First Communities Not Cages Advocacy Day
Tue, Jan 30
|Albany
Together, we'll be convening in Albany with hundreds of formerly incarcerated people, families, and advocates to demand that New York State overhauls our racist and unjust sentencing laws.
Time & Location
Jan 30, 2024, 10:00 AM – 4:00 PM
Albany, State St. and, Washington Ave, Albany, NY 12224, USA
About the event
We're planning a blow-out day with rallies, press conferences, meetings with lawmakers, music, and creative actions - and we need you there! Together, we'll be convening in Albany with hundreds of formerly incarcerated people, families, and advocates to demand that New York State overhauls our racist and unjust sentencing laws.
Over the past half-century, New York’s sentencing laws have driven the crisis of mass incarceration, from the 1970’s Rockefeller Drug Laws to the 1990’s “tough on crime” era, which has disproportionately impacted Black and brown communities. Right now, over 30,000 people are incarcerated in New York’s prisons. Nearly 75% are Black or brown.
It is time for New York to reform our unjust and archaic sentencing laws. Under New York’s current law, there is no mechanism for a judge to be able to review or reconsider an excessive sentence. Because of the coercive power of mandatory minimums, 98% of convictions come through guilty plea, not trial, making a mockery of our system of justice. And while other states have modernized their earned time laws to support rehabilitation, New York lags behind.
On January 30th, we'll be pushing for three bills:
- The Second Look Act(S321/A531) would allow judges to review and reconsider excessive sentences.
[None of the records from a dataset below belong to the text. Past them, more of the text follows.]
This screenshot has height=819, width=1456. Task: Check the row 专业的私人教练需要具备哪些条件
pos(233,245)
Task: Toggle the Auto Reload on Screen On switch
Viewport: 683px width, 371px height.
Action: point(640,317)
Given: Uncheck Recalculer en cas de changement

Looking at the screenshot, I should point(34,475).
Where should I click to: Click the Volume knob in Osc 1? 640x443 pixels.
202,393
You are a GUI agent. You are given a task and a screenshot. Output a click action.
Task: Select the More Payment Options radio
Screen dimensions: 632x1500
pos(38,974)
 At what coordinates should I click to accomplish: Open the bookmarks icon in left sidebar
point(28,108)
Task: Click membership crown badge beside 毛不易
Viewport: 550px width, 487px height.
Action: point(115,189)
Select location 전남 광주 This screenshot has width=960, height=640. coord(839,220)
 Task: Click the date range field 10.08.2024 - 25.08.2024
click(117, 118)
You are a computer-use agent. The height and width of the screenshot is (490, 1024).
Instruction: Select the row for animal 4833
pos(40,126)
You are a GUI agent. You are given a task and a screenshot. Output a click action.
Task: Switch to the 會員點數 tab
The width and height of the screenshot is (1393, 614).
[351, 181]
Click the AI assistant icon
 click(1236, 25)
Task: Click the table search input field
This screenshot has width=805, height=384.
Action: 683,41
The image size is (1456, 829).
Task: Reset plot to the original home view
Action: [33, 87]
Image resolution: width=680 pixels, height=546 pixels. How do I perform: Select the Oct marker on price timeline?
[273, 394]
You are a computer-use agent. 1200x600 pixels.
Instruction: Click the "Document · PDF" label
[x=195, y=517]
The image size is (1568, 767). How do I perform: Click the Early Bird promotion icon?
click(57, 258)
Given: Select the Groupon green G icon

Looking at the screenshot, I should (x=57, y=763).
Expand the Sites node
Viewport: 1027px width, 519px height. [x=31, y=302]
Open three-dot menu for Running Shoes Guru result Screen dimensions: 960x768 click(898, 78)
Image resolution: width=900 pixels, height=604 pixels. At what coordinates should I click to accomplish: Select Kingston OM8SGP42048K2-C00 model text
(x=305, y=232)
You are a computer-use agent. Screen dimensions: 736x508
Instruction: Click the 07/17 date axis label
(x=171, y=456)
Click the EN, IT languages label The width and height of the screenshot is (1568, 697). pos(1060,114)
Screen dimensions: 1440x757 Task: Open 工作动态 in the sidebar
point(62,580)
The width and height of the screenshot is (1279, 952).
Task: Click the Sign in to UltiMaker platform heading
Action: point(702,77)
Under current sentencing laws, incarcerated people have no opportunity to demonstrate to a judge that they have transformed while incarcerated or to seek a reconsideration of their sentences based on changes in law and norms.
- The Eliminate Mandatory Minimums Act(S6471/A2036A) would eliminate mandatory minimum sentences, allowing judges to consider the individual factors and mitigating circumstances in a case and addressing the outsize power of prosecutors to coerce plea deals.
- The Earned Time Act(S774/A1128) would strengthen and expand “good time” and “merit time” laws to support rehabilitative efforts in state prisons.